TIENDA ONLINE

Santa Hildegarda y la alimentación. I

Antes de adentrarnos en las numerosas sugerencias sobre alimentación que nos dejó escrito Santa Hildegarda, habría que exponer para empezar, que es lo que dice la Biblia respecto a la comida. 

Así dice el libro del Génesis 1,29: “ Os doy toda hierba de grano sobre toda la superficie de la tierra así como todo árbol que dé fruto con pepitas o hueso: esta será vuestra comida.”

Así mismo en Marcos 15, 11 se dice

“No es lo que entra en la boca  lo que contamina al hombre; mas lo que sale de la boca, esto contamina al hombre.”

En estas dos anteriores citas como en alguna otra más habría pues un permiso para poder comer lo que se quiera ya que está permitido comer cualquier alimento. Esto es válido por lo menos a partir del nuevo testamento y en la era cristiana que comienza con éste.

Y esto en contraposición al antiguo testamento  y a pesar de las declaraciones hechas en el génesis sobre la comida tal cual hemos visto, donde se da una serie de consejos muy estrictos a los Judíos observantes, donde se llegó  a declarar algunos alimentos impuros que estaban prohibidos ingerir y donde había unas reglas muy estrictas que impedían mezclar por ejemplo leche con carne.
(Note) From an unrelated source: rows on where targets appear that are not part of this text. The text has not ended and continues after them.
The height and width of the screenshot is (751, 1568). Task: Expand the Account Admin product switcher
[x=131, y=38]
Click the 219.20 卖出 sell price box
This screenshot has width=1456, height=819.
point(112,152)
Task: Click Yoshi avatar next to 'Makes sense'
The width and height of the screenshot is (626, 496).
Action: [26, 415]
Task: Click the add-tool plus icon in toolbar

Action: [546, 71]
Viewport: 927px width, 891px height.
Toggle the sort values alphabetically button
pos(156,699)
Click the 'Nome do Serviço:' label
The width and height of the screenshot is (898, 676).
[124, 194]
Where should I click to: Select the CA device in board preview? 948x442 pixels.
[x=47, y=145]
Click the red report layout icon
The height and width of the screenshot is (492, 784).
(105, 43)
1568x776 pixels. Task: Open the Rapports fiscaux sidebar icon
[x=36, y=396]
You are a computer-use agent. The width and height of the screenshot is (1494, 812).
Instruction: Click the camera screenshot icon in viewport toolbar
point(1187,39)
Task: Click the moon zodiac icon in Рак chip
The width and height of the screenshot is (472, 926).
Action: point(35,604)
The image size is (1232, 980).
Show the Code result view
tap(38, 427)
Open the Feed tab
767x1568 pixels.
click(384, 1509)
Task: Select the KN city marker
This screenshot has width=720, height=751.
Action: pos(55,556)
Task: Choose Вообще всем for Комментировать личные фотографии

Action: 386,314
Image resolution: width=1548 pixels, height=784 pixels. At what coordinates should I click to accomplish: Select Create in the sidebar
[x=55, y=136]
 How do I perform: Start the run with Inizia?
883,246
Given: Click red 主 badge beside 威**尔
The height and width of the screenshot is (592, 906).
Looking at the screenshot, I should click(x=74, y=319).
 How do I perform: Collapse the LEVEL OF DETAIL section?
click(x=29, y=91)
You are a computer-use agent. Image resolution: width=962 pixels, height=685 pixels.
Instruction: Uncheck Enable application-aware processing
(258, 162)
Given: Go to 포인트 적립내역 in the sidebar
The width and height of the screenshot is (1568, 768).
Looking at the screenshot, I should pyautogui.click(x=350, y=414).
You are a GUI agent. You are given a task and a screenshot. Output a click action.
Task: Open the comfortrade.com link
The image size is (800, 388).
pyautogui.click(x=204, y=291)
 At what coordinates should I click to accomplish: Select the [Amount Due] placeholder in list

Sin embargo este permiso general es matizado por el discípulo Pablo cuando escribe en Corintios 6, 12 respecto de la comida y en el capítulo que habla del cuerpo como templo del Espíritu Santo:

“Todo me está permitido, pero todo no me es útil.”

Asimismo San Pablo en Romanos 14, 2-3 también matiza ese permiso general en lo que respeta a la comida cuando dice: 

“Los unos tienen la convicción que pueden comer de todo; los otros que son débiles en la fe, sólo comen verduras. Que el que coma de todo no menosprecie al que no lo hace y el que no come de todo que no juzgue al que lo hace.”

Aquí por lo visto San Pablo no condena el vegetarianismo aunque tampoco lo ensalza, simplemente lo permite para aquellas personas que le pueda ayudar a crecer en la fe.